P2P Overview

A primer on how P2P messaging works in the Blockchain Development Kit (BDK).

This subchapter provides a comprehensive overview of the P2P classes and their organization within the BDK. It further elaborates on the life-cycle of a P2P connection and the dynamic flow of data between nodes. All classes described here are inside the src/net/p2p folder. Check their header files for full details on how each of them work.

Session

The Session class (session.h) encapsulates a TCP connection with a remote node, responsible for managing handshakes, sending and receiving messages by reading and writing socket data. It has a queue for outbound messages, allowing any thread that is responsible for sending a message to carry on with its task without having to wait for the message transmission to complete, and serves as a base for the ClientSession and ServerSession specialized classes.

Sessions are designed to be used as shared_ptrs with shared_from_this to manage their lifecycles, as they primarily exist within the handlers of Boost's io_context. Once a session has successfully established a connection with a remote node, it is added to a list of sessions controlled by a manager. It is critical to properly manage those shared pointers, as the destructor of the Session class is intrinsically linked to the destructor of the socket, which, in turn, calls the io_context. If the pointer persists but its referenced io_context no longer exists, this will lead to a program crash.

For instance, functions called by the thread pool to parse asynchronous operations accept a weak_ptr as a parameter, which is then converted into a shared_ptr. This design choice ensures the Session object is still viable. In addition, the manager session mutex is locked to prevent the shared_ptr from unexpectedly becoming a unique_ptr, which would cause a segmentation fault while attempting to delete a session in the absence of its corresponding io_context.

Life cycle of a session

Upon instantiation, a session's life-cycle is composed of three different routines: handshake, read and write.

Handshake routine

The first routine is giving a handshake to a remote endpoint, effectively making a connection so data can be shared between both ends. It happens like this:

  • The run() method is called first, and uses boost::asio::dispatch() to dispatch a call of write_handshake()

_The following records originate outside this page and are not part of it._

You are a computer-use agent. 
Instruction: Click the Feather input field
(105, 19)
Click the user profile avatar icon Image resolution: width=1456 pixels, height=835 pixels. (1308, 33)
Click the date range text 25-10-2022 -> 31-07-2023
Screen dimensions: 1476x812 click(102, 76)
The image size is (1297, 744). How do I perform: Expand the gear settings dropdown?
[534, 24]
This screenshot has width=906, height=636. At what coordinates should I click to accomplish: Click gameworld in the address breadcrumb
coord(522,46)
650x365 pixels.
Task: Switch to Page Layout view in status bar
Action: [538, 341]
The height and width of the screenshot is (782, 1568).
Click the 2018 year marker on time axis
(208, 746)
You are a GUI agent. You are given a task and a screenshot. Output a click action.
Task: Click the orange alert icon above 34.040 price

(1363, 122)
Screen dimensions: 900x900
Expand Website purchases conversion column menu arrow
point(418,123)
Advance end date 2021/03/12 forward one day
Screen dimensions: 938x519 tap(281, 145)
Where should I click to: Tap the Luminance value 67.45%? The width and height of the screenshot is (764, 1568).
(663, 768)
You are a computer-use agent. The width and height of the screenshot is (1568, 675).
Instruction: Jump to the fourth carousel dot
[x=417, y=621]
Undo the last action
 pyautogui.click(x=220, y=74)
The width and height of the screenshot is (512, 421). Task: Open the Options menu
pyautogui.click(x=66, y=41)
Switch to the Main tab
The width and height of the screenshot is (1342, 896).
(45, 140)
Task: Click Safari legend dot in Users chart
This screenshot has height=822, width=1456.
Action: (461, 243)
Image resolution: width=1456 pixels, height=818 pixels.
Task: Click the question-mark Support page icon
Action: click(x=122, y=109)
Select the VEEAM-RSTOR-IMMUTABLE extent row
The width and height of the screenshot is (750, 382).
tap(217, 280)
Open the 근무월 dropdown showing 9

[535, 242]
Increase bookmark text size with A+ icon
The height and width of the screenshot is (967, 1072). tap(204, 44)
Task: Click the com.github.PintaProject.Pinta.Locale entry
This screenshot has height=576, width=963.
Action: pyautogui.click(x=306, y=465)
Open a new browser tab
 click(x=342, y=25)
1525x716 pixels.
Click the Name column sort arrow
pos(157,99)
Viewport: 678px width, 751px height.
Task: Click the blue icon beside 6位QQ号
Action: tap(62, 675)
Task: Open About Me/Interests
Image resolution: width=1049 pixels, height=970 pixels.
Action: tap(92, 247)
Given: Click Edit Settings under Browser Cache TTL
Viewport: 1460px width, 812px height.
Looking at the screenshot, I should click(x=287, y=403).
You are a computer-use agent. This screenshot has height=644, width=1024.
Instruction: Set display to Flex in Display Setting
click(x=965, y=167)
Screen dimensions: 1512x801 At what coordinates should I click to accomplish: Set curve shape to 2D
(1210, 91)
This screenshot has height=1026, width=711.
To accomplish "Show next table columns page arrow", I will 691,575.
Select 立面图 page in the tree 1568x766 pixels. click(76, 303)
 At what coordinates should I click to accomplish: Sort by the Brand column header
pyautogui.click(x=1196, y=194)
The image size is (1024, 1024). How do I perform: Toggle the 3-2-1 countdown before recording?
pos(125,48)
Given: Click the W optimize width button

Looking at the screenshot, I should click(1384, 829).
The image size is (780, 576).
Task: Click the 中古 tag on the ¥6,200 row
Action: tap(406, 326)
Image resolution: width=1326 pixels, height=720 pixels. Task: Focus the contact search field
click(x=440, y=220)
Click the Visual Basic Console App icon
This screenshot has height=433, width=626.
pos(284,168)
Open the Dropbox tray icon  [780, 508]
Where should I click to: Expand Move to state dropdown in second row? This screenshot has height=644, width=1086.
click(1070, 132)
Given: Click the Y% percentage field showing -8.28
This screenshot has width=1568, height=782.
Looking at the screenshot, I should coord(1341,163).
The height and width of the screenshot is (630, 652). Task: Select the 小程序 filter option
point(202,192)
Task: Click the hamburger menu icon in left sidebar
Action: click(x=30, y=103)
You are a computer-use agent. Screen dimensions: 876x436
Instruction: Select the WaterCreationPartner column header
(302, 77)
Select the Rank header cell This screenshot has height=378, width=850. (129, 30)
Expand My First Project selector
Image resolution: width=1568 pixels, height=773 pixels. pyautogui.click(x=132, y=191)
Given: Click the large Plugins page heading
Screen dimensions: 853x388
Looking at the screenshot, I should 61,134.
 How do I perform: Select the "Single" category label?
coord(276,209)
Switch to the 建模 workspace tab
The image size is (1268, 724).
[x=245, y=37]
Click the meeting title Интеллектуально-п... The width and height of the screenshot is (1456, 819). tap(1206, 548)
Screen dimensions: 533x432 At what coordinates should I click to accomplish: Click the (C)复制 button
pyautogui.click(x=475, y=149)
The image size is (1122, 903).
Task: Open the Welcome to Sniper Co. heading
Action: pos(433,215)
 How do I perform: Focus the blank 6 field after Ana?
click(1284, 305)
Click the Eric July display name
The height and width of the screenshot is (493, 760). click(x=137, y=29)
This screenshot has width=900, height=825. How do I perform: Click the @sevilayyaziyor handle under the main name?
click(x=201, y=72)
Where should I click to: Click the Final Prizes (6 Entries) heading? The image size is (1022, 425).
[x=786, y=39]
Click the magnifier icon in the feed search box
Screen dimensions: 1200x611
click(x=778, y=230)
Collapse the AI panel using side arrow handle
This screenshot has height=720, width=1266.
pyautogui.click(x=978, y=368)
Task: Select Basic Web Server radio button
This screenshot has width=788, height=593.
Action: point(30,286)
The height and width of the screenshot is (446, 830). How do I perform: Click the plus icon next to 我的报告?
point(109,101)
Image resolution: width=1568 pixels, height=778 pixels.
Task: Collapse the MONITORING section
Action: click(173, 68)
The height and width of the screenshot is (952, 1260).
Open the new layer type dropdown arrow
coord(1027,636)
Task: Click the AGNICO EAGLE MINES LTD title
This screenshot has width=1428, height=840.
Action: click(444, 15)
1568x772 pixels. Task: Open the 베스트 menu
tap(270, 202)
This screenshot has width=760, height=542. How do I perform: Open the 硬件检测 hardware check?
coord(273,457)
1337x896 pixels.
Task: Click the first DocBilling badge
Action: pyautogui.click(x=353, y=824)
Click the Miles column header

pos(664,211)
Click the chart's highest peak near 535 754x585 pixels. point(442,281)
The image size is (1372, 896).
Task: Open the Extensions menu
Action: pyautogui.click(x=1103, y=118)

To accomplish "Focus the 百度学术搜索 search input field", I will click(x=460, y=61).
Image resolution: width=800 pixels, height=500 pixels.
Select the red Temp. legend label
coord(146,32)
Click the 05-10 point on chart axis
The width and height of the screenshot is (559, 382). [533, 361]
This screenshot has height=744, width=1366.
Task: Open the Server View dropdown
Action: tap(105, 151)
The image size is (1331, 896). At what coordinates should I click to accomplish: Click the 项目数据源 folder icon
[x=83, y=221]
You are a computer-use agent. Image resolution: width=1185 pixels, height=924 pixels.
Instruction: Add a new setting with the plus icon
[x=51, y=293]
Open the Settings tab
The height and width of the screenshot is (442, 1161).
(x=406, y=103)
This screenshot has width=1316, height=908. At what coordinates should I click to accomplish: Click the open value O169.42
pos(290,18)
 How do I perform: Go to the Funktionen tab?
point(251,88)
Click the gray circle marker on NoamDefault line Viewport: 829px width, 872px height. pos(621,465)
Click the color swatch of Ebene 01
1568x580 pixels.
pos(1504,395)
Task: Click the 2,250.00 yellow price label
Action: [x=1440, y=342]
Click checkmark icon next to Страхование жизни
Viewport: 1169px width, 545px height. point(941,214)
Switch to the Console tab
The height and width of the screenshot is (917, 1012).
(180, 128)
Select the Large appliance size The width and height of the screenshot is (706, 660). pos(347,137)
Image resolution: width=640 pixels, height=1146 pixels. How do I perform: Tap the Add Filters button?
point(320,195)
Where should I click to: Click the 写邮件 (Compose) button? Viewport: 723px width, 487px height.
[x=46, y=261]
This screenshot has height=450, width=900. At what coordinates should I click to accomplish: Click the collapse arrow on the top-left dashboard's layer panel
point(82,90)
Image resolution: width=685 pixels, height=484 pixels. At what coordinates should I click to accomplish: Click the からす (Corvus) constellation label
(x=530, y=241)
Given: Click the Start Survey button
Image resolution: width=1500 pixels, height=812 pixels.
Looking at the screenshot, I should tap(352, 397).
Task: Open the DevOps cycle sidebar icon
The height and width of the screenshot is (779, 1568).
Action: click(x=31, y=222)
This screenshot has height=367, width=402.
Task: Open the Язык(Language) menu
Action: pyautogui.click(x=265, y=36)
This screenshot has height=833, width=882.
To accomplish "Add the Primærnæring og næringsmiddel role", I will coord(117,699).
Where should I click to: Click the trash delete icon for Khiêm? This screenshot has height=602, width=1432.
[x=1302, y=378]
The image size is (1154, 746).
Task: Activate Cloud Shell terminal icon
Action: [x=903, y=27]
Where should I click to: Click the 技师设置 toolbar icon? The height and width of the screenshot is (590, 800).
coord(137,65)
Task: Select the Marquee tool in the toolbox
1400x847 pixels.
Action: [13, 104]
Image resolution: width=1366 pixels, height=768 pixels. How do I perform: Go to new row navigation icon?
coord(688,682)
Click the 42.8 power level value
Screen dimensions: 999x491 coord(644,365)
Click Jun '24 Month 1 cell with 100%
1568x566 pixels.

  • write_handshake() uses boost::asio::async_write() to send a handshake to the remote endpoint, and sets read_handshake() as a callback for when the handshake is properly answered

  • read_handshake() initiates an asynchronous read operation to receive the remote enpoint's handshake, and sets finish_handshake() as a callback for when the operation is complete

  • finish_handshake() validates the recived handshake through the P2P manager and calls do_read_header() to start the next routine

Read routine

The second routine is reading inbound messages coming from the remote endpoint. This routine is executed cyclically through the entire duration of the connection, and goes like this:

  • do_read_header() reads an incoming message's header (8 bytes that contain the message's full size), and calls on_read_header() when done

  • on_read_header() is a callback for when the header read process is complete, calling do_message() next

  • do_read_message() reads the full message, using the size in bytes passed to it by on_header(), and calls on_read_message() when done

  • on_read_message() is a callback for when the message read process is complete, parsing the message passed by do_read_message(), then calling do_reaD_header() once again and starting the next round of data exchange

Write routine

The third routine is writing outbound messages going to the remote endpoint, like this:

  • An external thread calls write() with a shared pointer to a message. Within this function, the queue mutex is locked, and a check is made to see if the outbound message is null

    • If it is null, the outbound message is assigned to the message passed as an argument, and boost::asio::post() is called with do_message_header() as its handler, with the appropriate write strand

    • If it is not null (which indicates a write process is already going on), the message is added to the queue, and the write strand will handle it later

  • The write strand then begins the following chain of actions:

    • do_write_header() writes the message's header (8 bytes that contain the message's full size), and calls on_write_header() when done

    • on_write_header() is a callback for when the header write process is done, calling do_write_message() next

    • do_write_message() writes the full message, and calls on_write_message() when done

    • on_write_message() is a callback for when the message write process is done, locking the queue mutex, grabbing the next message from the queue, and calling do_write_header() again - this loop goes on until the queue is empty, where the outbound message pointer is set to null and any further callbacks from the write strand come to a halt

ClientFactory

The ClientFactory class (client.h) serves as an intermediary that allows the P2P manager to instantiate and launch a new outbound client session with a given IP address and port. It does not directly manage these instances, but rather facilitates their creation and execution within an io_context. At present, the class operates the io_context across four threads. We use strands to effectively manage and execute asynchronous operations within the sessions.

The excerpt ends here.